8 ball pool is played with 15 balls (16 if you count the cue ball) and makes use of all 6 pockets. All of the balls are numbers, and are further delineated into solid colors and striped balls. One player will be attempting to knock all of the colored balls in first, while the other will be aiming to knock all the stripes in. In the rules of the pool game Both players attempt to avoid the 8 ball until all of their other legal balls have been knocked into pockets; pocketing the 8 ball is an instant loss unless it is your last valid ball.

It, like most pool variants, is a “called shot” game; you need to declare both which ball you are aiming at, AND which pocket you are dropping it into before you hit the cue. If either of those things are off (eg. correct ball, wrong pocket, or wrong ball, correct pocket) you foul. Similarly, you foul if you hit the cue ball into a hole (known as “scratching”, typically), or strike one of your opponent’s balls before striking one of your own.

Fouling is particularly bad here, as it gives your opponent the right to place the cue ball anywhere they choose (within certain guidelines; typically in the lower third of the table, without passing the first diamond).


Otherwise, you may continue shooting so long as you keep pocketing balls correctly, potentially allowing for a very one-sided game; it’s quite possible for a game of 8 ball to be won without the opponent ever getting a chance to play if the first player begins pocketing off the break.
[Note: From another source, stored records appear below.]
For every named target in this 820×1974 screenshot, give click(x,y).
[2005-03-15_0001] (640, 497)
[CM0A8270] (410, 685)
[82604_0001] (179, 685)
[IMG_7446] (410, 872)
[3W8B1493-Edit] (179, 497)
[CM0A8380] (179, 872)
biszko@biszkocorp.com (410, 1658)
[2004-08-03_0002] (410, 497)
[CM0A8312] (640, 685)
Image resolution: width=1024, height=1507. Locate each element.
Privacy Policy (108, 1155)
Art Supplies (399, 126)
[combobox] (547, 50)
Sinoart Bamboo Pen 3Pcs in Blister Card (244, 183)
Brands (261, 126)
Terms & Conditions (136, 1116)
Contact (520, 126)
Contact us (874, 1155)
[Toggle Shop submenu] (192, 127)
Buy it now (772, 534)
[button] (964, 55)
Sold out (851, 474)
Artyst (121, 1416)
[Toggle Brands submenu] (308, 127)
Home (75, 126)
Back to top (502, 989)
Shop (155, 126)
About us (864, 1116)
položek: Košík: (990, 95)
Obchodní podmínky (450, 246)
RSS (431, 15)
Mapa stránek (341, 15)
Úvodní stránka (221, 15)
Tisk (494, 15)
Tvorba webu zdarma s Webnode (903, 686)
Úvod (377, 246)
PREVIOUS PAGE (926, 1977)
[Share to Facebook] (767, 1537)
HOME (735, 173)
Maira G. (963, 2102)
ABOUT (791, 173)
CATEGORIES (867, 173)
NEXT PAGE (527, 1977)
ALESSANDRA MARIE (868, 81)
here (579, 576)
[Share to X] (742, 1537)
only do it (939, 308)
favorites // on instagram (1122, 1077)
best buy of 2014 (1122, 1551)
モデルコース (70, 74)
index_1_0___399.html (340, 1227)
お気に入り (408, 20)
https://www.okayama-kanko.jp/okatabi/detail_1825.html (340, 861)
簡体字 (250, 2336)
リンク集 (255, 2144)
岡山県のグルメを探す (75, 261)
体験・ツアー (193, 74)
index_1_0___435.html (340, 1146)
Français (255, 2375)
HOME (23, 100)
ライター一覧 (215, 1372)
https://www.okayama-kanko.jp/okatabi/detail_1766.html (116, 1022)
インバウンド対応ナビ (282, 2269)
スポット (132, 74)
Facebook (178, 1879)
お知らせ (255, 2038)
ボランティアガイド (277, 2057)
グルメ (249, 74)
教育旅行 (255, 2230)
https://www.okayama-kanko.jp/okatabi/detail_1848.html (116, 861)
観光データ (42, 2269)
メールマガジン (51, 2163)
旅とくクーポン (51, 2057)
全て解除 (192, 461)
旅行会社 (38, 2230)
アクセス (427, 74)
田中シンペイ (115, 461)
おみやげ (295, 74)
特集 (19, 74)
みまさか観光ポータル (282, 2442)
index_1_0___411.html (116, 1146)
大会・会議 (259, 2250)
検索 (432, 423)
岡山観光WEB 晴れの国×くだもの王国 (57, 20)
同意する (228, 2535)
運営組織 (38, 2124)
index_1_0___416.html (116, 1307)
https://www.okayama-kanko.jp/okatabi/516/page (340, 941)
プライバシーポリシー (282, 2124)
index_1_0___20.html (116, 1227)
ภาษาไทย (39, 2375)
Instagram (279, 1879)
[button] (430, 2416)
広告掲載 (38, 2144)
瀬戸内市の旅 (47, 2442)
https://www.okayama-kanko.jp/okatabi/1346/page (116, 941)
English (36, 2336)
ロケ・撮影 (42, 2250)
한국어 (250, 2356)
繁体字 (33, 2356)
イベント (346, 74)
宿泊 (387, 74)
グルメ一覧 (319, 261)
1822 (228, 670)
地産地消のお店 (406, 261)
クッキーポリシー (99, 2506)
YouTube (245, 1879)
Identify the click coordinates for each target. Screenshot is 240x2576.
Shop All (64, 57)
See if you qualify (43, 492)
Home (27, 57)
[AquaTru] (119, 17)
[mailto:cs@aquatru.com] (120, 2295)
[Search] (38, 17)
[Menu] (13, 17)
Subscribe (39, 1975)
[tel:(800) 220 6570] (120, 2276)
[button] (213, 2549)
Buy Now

That is why you’ll need to improve your pool skills to avoid fouls. Also, using the right pool cue will help your performance. We’ve done a review of the best pool cues for the money.

Other than 8 ball, 9 ball and straight pool are fairly popular. Straight pool is mostly identical to 8 ball, but uses a point scoring system and has no designated sides; each player attempt to hit the balls in numbered order, using called shots, and each correctly called shot gets a point. The first to a predetermined number (usually 100 or 150, across several rounds) wins.

9 ball is, funnily enough, actually played with only 9 balls (plus the cue). Otherwise it is largely identical to straight pool, with the balls needing to be sunk in numbered order, with the 9 ball being the “money ball” which wins a round; though not necessarily a game.

All three are popular tournament sports, as opposed to carom billiards and snooker which have only few most widely recognized games.